Selected extract →
****

Neither should we use these difficulties as an excuse for clumsy interaction within the communication paradigm as highlighted by one of Clark's other examples of help for a dialogue box. The dialogue box is firmly within the world of communication (as its name suggests), giving information linguistically and expecting words (albeit the restricted vocabulary of button labels) in reply. This is certainly a place where the lessons learnt from human conversational interaction should be directly applied.
Why is this transition so difficult? Partly because action and communication typically employ different senses and temporal and spatial skills. Action is focused on the current state and goal state and primarily based on visual and haptic senses. We see or feel the current state of something and think in a situated rather than pre-planned fashion . In contrast, communication is naturally aural (albeit now recorded on paper and screen) and is temporal, both in that it occurs in a sequential manner and in that it is used to describe sequences of events (narrative) and to pre-plan actions. The transition is difficult enough in the real world where different senses and articulatory organs are used. Without care computer systems can be more confusing as the same devices and the same visual display are used for both action and communication.
|example||world||senses|| reasoning |
|shelves||action||visual/haptic|| situated |
|checkout||communication||aural|| temporal |
Table 1. comparing the worlds
In some ways undo is one of the more formally tractable interface areas as the properties we expect of undo (that it reverses the effect of previous actions) is easy to capture algebraically. It has been the subject of several different formal treatments, both in the single-user case and more recently focusing on multi-user and selective undo [6, 7].
The authors have been revisiting the case of single-user undo, but formalising the general notion of an undo system rather than modelling a specific mechanism. This has lead to some informal insights on the nature of undo , but also posed some formal challenges. One of the principal complications on the formal side has been the reflexive nature of undo. That is, an undo system is looking in on the process of interaction, recording some sort of history of user actions or system states. However, undo mechanisms are themselves invoked by user actions and the history they store is itself part of the system state. These are interesting yet tractable formal problems, but do not just pose a challenge for formalisation.
Explicit undo is by its very nature a breakdown situation. You are in the middle of doing something when you notice something has not worked as intended. You may correct this by doing something else which either reverses the unintended effect (implicit undo) or moves closer to the intended goal (forward error recovery ). However, if you instead reach for the undo button, you are saying "my last action was wrong" - that is, you are thinking about what you are doing, instead of doing it - breakdown. For more complex undo mechanisms this is explicit in the interface. Consider the case of Microsoft Word 6 with 100 levels of undo. You are typing, clicking icons, moving things around. Something is wrong, you try to correct it, make a mess and so reach for the undo menu - you are faced with a list: "typing", "paste" etc. Unlike an old command-line system you were not interacting with such words, but in order to talk about them you must move from the realm of direct manipulation and action into the world of words and communication.
Help and undo are not the only places where such transitions are found. Any form of history or recovery mechanism exhibits similar problems. Hypertext systems such as HyperCard or the Netscape browser have history lists which record where you have been. These are known to cause problems for both users and for formalisation (as last year's CHI'96 workshop on formal methods discovered!). One of the authors is involved in a project on version management and CSCW where again users must talk about documents. Indeed, any system to support audit information or to promote awareness of the reasons for changes requires a dual emphasis on current action and past history. Finally, many agent-based systems require that the user either formulates or assents to pre-planned behaviours of the agents. The results of these behaviours will be actions, but the formulation is typically linguistic.
We need to recognise the differences between communication and action which are often partly elided in computer based systems. We have different skills at each, but the transition between the two is difficult in real life and will inevitably be so in the computer world. Direct manipulation emphasises action, but linguistic interaction is also necessary both when we review our actions, as in the case of undo and history mechanisms, and when we externalise our plans, as in the case of some agent-based systems. This does not mean that there is nothing we can do to make things better, but does mean that we should expect problems and concentrate creative design effort on these points of transition.

****

Given problem 1 →
According to the passage on action and communication, how many levels of undo does Microsoft Word 6 have?
Given problem 2 →
Repeat the passage on action and communication word for word, starting at "We need to recognise" and ending at "points of transition.".
Given problem 3 →
Rewrite the paragraph of the passage on action and communication that begins "Help and undo are not the only places" as a short bulleted list that keeps its main facts.

Data segment →

****

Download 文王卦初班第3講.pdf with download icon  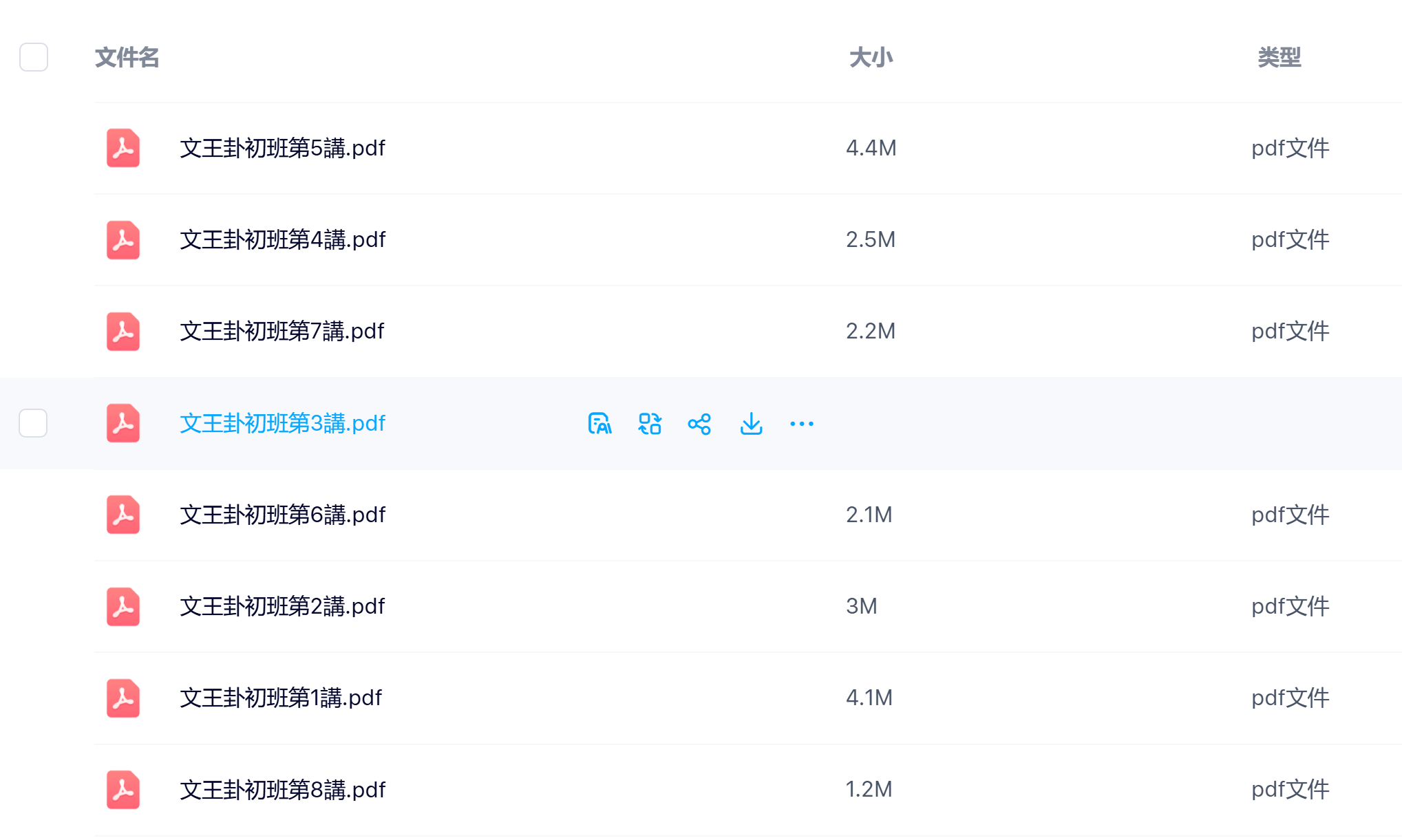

****

Final result 1 →
100 levels.

Final result 2 →
We need to recognise the differences between communication and action which are often partly elided in computer based systems. We have different skills at each, but the transition between the two is difficult in real life and will inevitably be so in the computer world. Direct manipulation emphasises action, but linguistic interaction is also necessary both when we review our actions, as in the case of undo and history mechanisms, and when we externalise our plans, as in the case of some agent-based systems. This does not mean that there is nothing we can do to make things better, but does mean that we should expect problems and concentrate creative design effort on these points of transition.

Final result 3 →
- Help and undo are not the only places where transitions between action and communication occur. Any history or recovery mechanism has similar problems.
- Hypertext systems such as HyperCard or the Netscape browser keep history lists of where you have been. These cause problems for users and for formalisation, as the CHI'96 workshop on formal methods found.
- One of the authors works on a project on version management and CSCW, where users must also talk about documents.
- Any system that supports audit information or promotes awareness of the reasons for changes needs a dual emphasis on current action and past history.
- Many agent-based systems require the user to formulate or assent to the agents' pre-planned behaviours. The results are actions, but the formulation is typically linguistic.